"I lied to a lot of people. I also lied to myself." Tiger's no longer crouching, he's giving a press conference ahead of the Masters tournament in Augusta. He's sorry he missed his son's first birthday. He says he will probably regret it for the rest of his life. All golf fans want to know is if that sex-addiction therapy will ruin his game; all non-golf fans want to know is – where's Elin?
Ireland's Greatest Top 10 list is announced with Bono, Dr Noel Browne, Michael Collins, James Connolly, Stephen Gately, John Hume, Phil Lynott, Padraig Pearse, Mary Robinson and Adi Roche taking the honours.
Politics'worst-kept secret is revealed by Gordon Brown.

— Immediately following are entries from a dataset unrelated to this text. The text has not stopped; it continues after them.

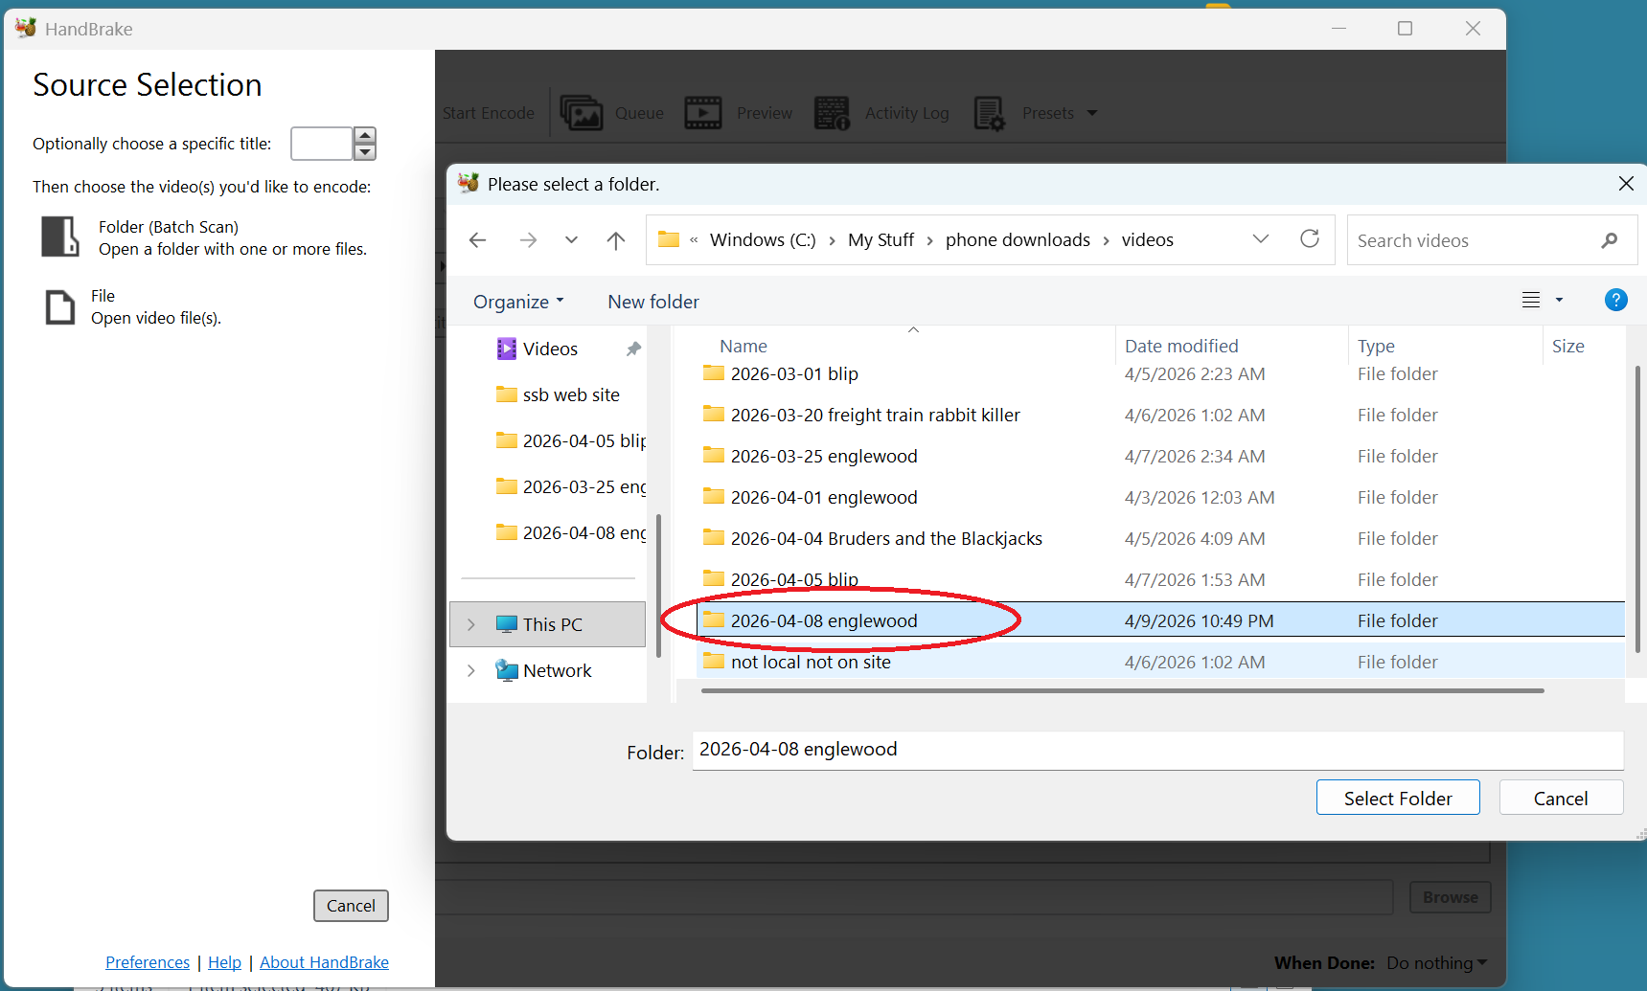Open the address bar history dropdown
Viewport: 1647px width, 991px height.
(x=1260, y=239)

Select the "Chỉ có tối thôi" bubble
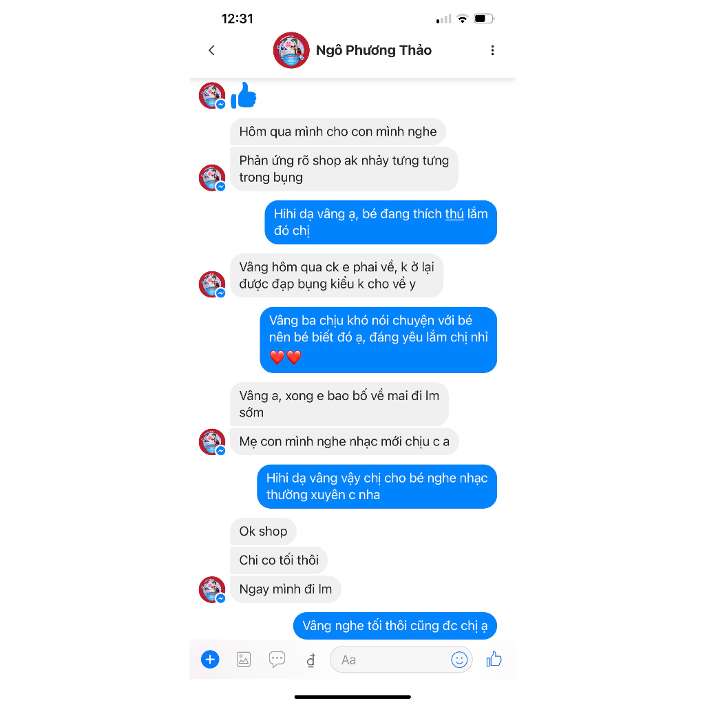pos(279,560)
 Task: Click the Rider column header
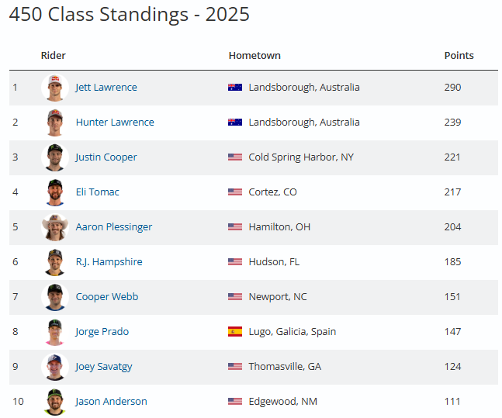54,56
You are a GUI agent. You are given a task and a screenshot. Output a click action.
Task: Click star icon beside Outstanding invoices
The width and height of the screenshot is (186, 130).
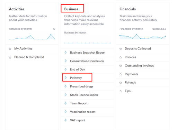(121, 66)
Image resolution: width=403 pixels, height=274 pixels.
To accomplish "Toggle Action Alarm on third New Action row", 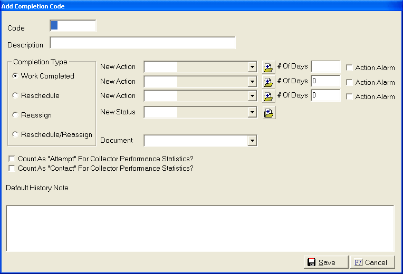I will pos(349,96).
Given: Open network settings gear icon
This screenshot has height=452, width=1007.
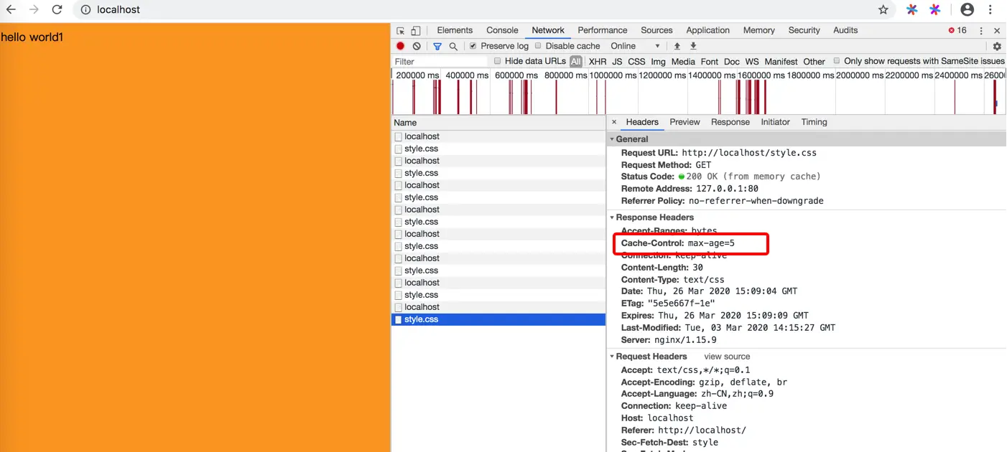Looking at the screenshot, I should (x=997, y=46).
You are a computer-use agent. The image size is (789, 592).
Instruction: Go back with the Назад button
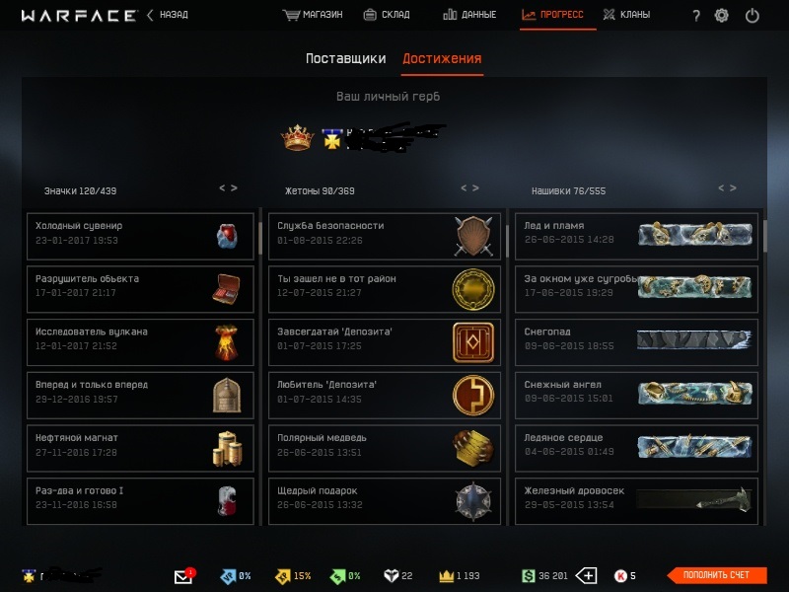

You could almost feel sorry for him and Tory leader David Cameron, not because of the campaign ahead, but their justifiable jitters over that invitation for a grilling by Newsnight and University Challenge inquisitor Jeremy Paxman… "No, you may not confer… Come on, come on, let's have an answer… "

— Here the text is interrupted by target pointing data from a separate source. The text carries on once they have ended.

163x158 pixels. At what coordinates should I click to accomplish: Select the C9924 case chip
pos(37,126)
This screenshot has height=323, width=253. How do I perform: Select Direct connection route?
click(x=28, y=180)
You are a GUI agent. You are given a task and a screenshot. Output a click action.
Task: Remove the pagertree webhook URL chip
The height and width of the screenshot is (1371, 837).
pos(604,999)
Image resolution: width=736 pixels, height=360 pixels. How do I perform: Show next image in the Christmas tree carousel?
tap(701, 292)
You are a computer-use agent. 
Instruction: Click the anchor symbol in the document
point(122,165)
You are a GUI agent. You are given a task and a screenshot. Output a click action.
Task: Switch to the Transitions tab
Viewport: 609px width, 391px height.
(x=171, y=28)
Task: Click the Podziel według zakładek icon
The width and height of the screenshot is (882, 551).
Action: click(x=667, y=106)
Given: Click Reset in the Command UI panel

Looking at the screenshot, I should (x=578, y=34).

Kildare gardaí, your picture starter for 10: identify the naked man sitting on the altar at Cill Mhuire Church outside Newbridge. The incident was exposed when the parish curate was reviewing CCTV footage from St Patrick's Day and spotted the man sitting almost starkers before putting his clothes back on and leaving. Straight-faced investigators reportedly said they couldn't see if he was wearing underpants.
New Minister for Education and Skills Mary Coughlan doesn't get the chance to reveal much at the TUI conference in Ennis. But TUI president Don Ryan tore strips off her. "This is totally and absolutely your fault, Minister," he said, referring to the collapse of the economy, adding that she and the government had "not even the decency to admit it". He all but ordered her to stay in after class and write out 100 lines saying "I must do my homework properly next time…"

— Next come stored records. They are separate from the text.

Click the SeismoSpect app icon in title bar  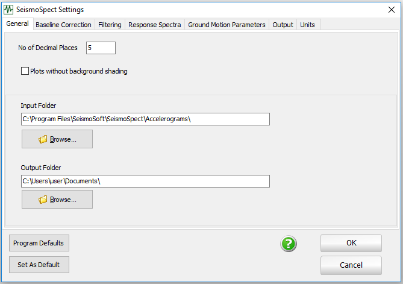(x=8, y=10)
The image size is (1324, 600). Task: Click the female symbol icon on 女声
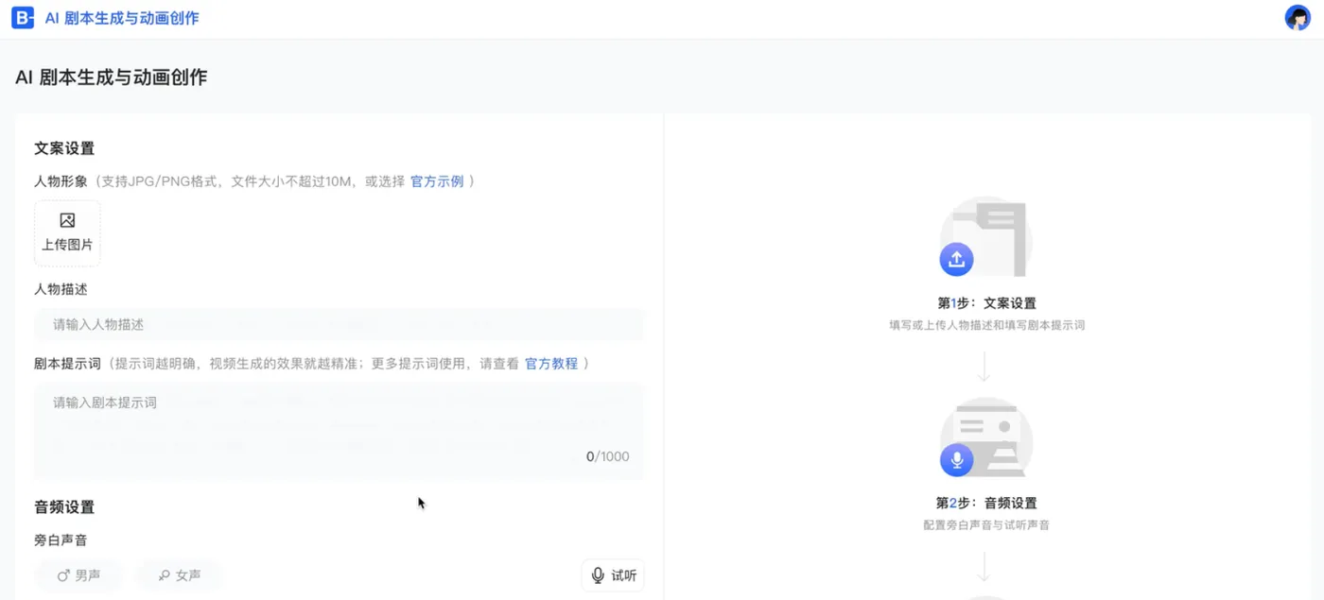[165, 575]
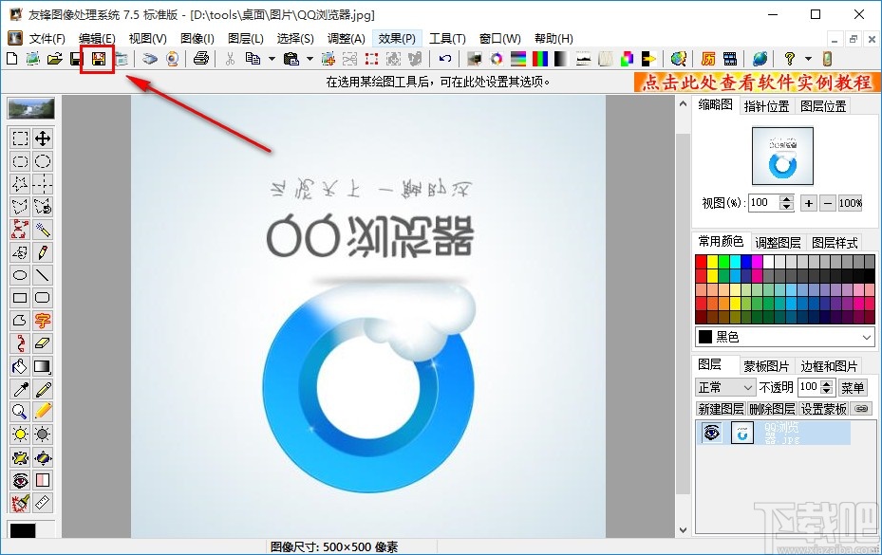This screenshot has width=882, height=555.
Task: Select the rectangular marquee tool
Action: pos(19,139)
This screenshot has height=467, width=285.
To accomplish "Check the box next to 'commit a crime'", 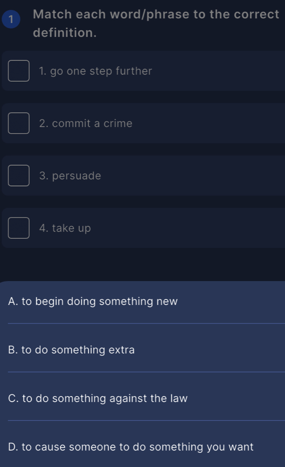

Speculation is rife in celebrity land that the healthy-eating cover girl of the latest edition of Vogue is referring to her former friend Madonna when talking about revenge fantasies. Speaking about the singer's split from their joint personal trainer, the mother of Apple and Moses says: "It's good that she doesn't train Madonna any more. It was too much. She keeps people waiting – it takes up your whole day." There's a surprise.
The usual airport check-in experience is trying to take your shoes off with a plastic bag of toiletries in one hand while holding up your beltless trousers with the other – which is why some may spare a thought for the two women who tried to smuggle a dead body on to an EasyJet flight in Liverpool. After being arrested, Gitta Jarant claimed her 91-year-old husband, strapped into a wheelchair and wearing dark sunglasses, was disabled, frail and "always likes to sleep like that". Still, for horrified passengers, there are other some things worse than death. They could be flying Ryanair.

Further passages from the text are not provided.